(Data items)
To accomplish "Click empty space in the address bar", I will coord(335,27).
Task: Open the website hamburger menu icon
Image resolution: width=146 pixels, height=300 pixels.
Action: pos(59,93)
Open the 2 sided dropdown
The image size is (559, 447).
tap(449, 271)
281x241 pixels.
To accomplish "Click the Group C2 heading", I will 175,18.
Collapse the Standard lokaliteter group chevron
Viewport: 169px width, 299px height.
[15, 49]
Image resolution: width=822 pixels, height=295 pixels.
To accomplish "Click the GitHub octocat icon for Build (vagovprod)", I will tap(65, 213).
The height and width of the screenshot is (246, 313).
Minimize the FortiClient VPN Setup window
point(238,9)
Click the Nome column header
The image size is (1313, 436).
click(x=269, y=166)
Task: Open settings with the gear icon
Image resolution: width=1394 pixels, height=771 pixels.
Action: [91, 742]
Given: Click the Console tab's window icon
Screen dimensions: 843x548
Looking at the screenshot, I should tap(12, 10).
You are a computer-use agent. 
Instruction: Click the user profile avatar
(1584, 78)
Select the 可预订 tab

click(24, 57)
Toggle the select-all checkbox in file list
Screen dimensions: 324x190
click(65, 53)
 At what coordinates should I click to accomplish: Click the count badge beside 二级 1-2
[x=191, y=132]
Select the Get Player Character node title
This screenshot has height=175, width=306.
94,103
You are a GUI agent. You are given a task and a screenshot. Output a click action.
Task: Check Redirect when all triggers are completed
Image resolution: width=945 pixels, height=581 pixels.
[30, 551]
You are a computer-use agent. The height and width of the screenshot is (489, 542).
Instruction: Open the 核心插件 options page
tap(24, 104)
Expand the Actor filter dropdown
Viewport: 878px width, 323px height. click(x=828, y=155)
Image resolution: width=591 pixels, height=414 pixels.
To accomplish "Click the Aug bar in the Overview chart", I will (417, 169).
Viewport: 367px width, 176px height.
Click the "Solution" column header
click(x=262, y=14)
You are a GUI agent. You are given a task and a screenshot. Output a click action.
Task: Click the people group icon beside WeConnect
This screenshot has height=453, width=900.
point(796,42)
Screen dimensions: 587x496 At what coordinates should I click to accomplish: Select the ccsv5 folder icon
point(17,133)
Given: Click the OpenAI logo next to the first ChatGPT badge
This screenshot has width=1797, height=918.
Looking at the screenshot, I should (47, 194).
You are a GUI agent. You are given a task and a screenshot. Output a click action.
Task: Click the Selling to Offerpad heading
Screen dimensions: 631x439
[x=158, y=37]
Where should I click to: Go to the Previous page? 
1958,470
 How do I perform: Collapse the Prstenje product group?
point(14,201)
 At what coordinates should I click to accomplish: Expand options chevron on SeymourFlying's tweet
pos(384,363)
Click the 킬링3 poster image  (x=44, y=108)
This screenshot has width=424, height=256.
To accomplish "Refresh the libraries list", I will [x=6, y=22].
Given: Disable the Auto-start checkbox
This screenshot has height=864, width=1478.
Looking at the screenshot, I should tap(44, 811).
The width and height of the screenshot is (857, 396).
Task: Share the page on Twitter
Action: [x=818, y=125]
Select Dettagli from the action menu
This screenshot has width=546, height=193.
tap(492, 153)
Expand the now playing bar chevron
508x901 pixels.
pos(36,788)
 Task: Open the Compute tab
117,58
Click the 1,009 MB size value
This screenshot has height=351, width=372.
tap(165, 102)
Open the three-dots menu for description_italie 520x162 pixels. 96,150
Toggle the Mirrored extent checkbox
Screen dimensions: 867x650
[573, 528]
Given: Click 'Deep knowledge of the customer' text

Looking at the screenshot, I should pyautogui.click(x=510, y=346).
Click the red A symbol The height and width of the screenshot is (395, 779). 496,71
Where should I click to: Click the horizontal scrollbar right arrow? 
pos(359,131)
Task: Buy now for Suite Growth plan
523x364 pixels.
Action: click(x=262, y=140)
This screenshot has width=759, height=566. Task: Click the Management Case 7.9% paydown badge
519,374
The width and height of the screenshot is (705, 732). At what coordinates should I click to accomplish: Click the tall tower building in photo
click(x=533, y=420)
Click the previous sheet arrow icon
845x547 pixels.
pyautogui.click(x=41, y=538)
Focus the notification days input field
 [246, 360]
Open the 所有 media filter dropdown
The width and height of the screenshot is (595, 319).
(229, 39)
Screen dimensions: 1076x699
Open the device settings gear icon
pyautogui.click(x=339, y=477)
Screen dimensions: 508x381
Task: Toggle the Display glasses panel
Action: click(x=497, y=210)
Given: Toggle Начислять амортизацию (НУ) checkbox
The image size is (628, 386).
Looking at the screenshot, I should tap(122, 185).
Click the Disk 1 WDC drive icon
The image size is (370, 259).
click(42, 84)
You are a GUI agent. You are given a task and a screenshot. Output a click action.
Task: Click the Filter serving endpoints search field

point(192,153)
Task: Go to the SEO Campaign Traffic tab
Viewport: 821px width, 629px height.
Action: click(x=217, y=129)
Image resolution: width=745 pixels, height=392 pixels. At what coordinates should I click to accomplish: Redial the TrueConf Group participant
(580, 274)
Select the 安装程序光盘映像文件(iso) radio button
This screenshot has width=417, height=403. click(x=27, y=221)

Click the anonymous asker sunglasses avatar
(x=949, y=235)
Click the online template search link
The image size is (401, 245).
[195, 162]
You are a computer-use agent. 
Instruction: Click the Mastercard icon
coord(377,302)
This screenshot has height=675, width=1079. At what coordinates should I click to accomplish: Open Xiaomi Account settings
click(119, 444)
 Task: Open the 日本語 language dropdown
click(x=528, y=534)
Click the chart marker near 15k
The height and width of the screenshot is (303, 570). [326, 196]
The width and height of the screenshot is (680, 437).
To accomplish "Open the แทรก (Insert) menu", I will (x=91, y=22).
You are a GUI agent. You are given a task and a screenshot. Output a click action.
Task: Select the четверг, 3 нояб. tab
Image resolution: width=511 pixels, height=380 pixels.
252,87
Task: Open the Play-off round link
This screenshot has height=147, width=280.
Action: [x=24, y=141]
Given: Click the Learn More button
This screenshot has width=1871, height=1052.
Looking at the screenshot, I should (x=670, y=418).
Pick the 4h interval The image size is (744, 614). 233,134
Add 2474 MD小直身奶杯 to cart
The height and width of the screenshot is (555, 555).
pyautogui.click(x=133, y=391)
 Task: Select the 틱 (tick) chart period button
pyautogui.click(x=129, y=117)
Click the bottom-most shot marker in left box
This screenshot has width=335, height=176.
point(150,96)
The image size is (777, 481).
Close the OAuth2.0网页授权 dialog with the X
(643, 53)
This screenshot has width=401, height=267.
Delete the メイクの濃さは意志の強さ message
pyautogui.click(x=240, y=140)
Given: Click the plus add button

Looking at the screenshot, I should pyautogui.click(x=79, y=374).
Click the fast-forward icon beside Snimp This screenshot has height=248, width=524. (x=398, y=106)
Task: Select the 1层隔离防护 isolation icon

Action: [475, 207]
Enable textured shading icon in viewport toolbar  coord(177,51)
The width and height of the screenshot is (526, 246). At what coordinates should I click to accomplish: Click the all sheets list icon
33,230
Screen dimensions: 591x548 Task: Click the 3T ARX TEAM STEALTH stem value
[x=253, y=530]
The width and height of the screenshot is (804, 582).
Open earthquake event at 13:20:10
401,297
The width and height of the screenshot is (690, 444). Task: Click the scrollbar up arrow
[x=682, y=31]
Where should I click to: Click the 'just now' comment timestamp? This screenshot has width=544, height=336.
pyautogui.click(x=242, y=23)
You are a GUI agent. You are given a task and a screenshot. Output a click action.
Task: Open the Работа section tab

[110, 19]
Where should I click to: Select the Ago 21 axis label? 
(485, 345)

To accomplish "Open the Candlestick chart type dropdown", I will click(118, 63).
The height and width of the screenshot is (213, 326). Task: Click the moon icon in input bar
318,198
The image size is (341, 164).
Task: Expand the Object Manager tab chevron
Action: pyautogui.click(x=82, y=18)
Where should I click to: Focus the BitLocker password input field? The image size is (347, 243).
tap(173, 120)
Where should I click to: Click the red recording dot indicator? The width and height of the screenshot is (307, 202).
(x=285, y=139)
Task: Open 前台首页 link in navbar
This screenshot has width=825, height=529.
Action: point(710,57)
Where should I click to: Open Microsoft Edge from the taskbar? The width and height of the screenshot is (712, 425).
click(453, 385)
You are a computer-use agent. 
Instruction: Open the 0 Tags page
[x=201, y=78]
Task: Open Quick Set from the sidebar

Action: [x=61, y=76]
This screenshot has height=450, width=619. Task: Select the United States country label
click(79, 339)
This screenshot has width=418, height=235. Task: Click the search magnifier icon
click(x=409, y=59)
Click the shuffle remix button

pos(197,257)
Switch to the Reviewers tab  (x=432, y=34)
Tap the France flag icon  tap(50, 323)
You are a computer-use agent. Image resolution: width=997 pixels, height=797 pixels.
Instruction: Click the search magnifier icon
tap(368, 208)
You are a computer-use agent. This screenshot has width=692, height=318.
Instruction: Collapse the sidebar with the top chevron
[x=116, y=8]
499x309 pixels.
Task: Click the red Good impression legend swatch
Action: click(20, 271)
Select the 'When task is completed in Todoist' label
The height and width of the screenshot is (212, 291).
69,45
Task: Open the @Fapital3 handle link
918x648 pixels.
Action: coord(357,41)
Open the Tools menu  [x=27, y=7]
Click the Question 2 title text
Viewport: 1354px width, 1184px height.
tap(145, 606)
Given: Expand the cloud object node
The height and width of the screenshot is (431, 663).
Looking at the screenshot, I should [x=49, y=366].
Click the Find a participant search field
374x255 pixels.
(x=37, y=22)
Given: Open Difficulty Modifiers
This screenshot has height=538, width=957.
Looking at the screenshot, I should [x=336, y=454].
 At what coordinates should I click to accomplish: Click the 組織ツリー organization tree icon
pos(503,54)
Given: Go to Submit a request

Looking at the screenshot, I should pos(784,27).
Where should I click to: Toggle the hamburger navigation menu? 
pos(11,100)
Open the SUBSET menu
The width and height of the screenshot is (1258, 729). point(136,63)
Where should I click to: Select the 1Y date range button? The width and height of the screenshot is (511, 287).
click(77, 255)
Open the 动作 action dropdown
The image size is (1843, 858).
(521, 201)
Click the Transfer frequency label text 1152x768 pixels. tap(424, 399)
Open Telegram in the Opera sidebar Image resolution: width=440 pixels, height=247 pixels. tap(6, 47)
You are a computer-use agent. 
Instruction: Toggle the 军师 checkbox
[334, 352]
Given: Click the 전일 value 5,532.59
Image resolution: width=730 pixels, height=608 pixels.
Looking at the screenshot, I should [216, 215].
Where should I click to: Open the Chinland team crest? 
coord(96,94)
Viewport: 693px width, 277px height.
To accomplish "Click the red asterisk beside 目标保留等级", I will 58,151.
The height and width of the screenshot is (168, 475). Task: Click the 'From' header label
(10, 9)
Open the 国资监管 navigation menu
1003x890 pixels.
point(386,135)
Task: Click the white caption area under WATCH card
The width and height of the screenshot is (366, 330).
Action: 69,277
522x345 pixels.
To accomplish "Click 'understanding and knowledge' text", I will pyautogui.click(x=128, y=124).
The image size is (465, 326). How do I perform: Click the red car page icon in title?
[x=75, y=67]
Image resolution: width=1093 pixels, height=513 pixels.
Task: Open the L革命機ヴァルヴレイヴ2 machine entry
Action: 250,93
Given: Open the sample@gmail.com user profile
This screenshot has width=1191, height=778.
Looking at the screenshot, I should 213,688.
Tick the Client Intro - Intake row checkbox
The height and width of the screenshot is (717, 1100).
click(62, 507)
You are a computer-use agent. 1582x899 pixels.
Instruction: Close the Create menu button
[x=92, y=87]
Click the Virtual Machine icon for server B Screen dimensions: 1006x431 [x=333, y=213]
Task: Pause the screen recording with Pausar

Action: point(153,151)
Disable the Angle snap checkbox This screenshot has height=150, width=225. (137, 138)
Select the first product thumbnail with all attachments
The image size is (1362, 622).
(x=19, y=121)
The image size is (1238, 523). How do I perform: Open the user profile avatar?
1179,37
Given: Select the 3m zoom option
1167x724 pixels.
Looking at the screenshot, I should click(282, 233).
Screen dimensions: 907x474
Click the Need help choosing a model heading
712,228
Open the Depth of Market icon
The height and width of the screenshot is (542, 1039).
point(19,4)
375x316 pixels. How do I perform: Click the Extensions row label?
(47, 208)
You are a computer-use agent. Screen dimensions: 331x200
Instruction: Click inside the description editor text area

• _Assignment_:
Above are the records; print exactly the lines from the line with "You are a computer-use agent. Image" to the line with "Given: Expand the cloud object node", including both, and nothing else.

• _Result below_:
You are a computer-use agent. Image resolution: width=997 pixels, height=797 pixels.
Instruction: Click the search magnifier icon
tap(368, 208)
You are a computer-use agent. This screenshot has width=692, height=318.
Instruction: Collapse the sidebar with the top chevron
[x=116, y=8]
499x309 pixels.
Task: Click the red Good impression legend swatch
Action: click(20, 271)
Select the 'When task is completed in Todoist' label
The height and width of the screenshot is (212, 291).
69,45
Task: Open the @Fapital3 handle link
918x648 pixels.
Action: coord(357,41)
Open the Tools menu  [x=27, y=7]
Click the Question 2 title text
Viewport: 1354px width, 1184px height.
tap(145, 606)
Given: Expand the cloud object node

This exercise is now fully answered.